Moving from Risk Assessment to Quality of Earnings

Revenue recognition is one slice. The deeper work is the Quality of Earnings (QoE) analysis, where you normalize EBITDA, adjust for non-recurring items, and test the sustainability of cash flows. This is where most analysts burn 80% of their time—rebuilding TBs, reconciling adjustments, and writing the supporting narrative. Claude Cowork can automate the cross-referencing and memo drafting, but only if your prompt is precise about what “normalized” means for your firm.

I want to produce a complete Quality of Earnings memo with a fully reconciled adjusted EBITDA bridge so that the investment committee can see exactly which adjustments were made, why, and the dollar impact on trailing twelve-month EBITDA.

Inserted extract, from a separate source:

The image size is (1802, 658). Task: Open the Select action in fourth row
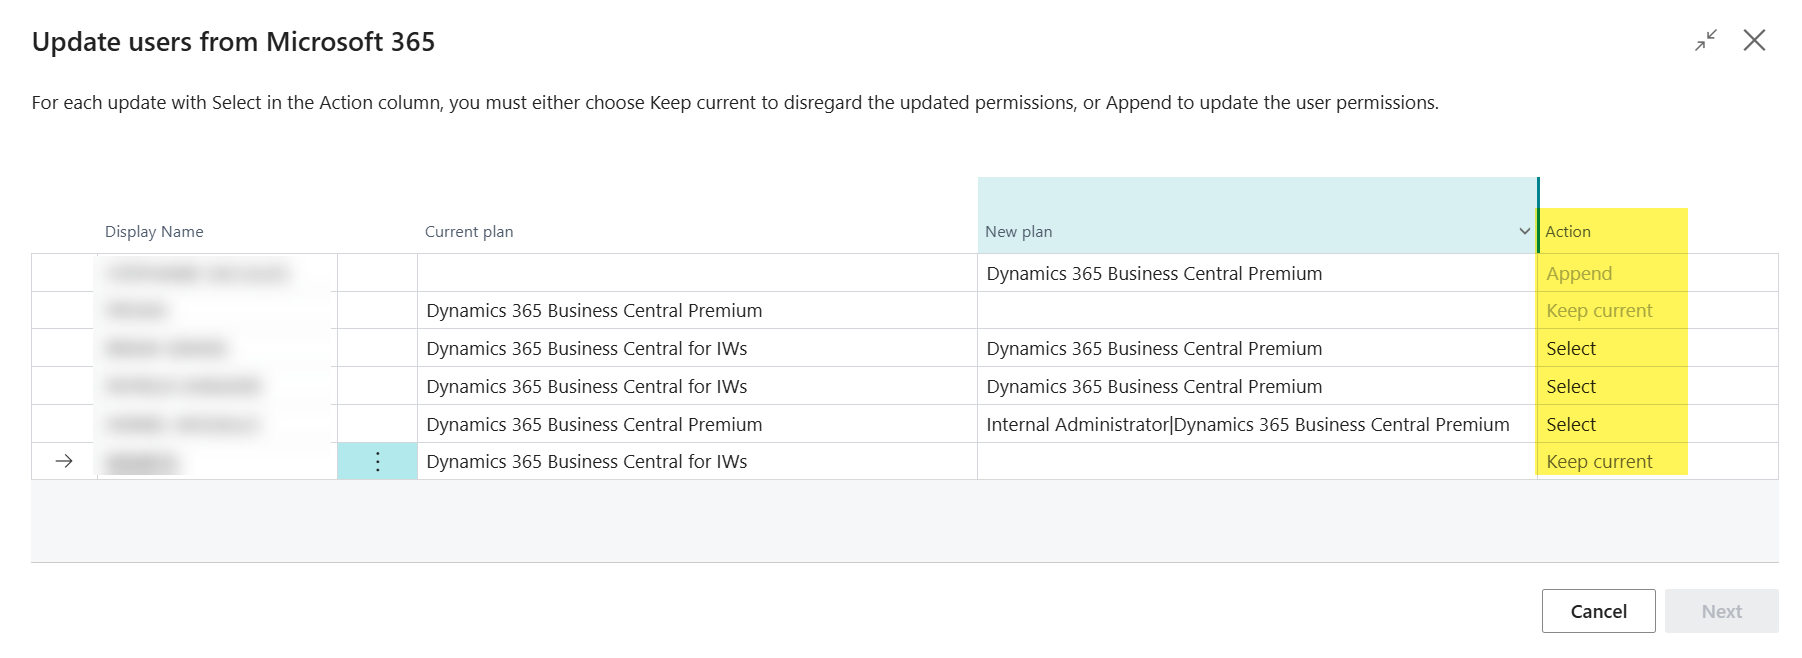pos(1571,387)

First, read these files completely before responding:
[trailing_12m_P&L.xlsx] — Target’s detailed profit and loss by month for the last 12 months
[adjusted_EBITDA_trial_balance.xlsx] — The working TB with all proposed adjustments marked by the engagement partner
[data_room_index.csv] — Full list of supporting documents with file paths and dates
[prior_QoE_memo_template.docx] — Our firm’s standard QoE memo format with sections for each adjustment type

Here is a reference for what I want to achieve:
I have attached a completed QoE memo from a 2024 deal that was praised by the investment committee for its clarity. It uses a waterfall chart showing the bridge from reported EBITDA to adjusted EBITDA, with each adjustment explained in a table that includes: adjustment description, dollar amount, supporting document reference, and rationale.

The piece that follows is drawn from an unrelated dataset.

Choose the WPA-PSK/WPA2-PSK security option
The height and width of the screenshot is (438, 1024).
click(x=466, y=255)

Here’s what makes this reference work:
– Each adjustment is categorized as “normalizing,” “non-recurring,” “pro forma,” or “other”
– The memo includes a sensitivity analysis showing how adjusted EBITDA changes if you vary the two largest assumptions
– All dollar amounts are cross-referenced to the exact cell or file in the working TB
– The narrative is written for a CFO—concise, quantitative, and free of marketing language

Here’s what I need for my version / SUCCESS BRIEF:
Type of output + length: A QoE memo with a waterfall chart description, adjustment table, and sensitivity section; 4–6 pages
Recipient’s reaction: The committee should be able to approve the adjusted EBITDA figure without requesting additional support
Does NOT sound like: A book report, a list of questions, or an auditor’s management letter
Success means: Every adjustment in the memo matches the partner’s signed-off TB, and the memo can be inserted directly into the IM appendix

My context file contains our firm’s materiality threshold ($250k for QoE adjustments), the partner’s preferred formatting, and the IM appendix style guide. Read it fully before starting.

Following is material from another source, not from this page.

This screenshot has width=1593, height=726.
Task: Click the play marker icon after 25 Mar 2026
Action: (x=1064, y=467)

DO NOT start executing yet. Ask clarifying questions first.

Give me your execution plan (5 steps max) before you begin.

The second prompt extends the logic of the first but adds a critical layer: reconciliation to a signed-off trial balance. In M&A, the QoE memo is not a draft—it is a deliverable that goes into the information memorandum and ultimately the purchase agreement. The prompt forces Claude to verify that every adjustment in the memo matches the partner’s final numbers. That is the difference between a helpful draft and a production-ready document.

Practical Tip: Build a Cowork Project, Not a One-Off Chat

The real power of Claude Cowork for financial due diligence comes from persistence. Do not run these prompts as isolated conversations. Instead, create a Cowork project named “Deal Name – Financial Diligence.” Upload your firm’s materiality thresholds, memo templates, and style guides as context files. Then run each prompt as a new task inside that project. Claude will remember your standards across all tasks, so the second prompt automatically knows your materiality threshold is $250k for QoE adjustments. This reduces your setup time for each new deal from hours to minutes.

Try this on your next live deal. Start with the revenue risk assessment prompt, review the output, then run the QoE prompt. You will likely find that Claude surfaces risks you missed in your first pass—not because you are careless, but because no human can cross-reference 15,000 files at the same speed. That is the edge Cowork gives you: speed without sacrificing depth.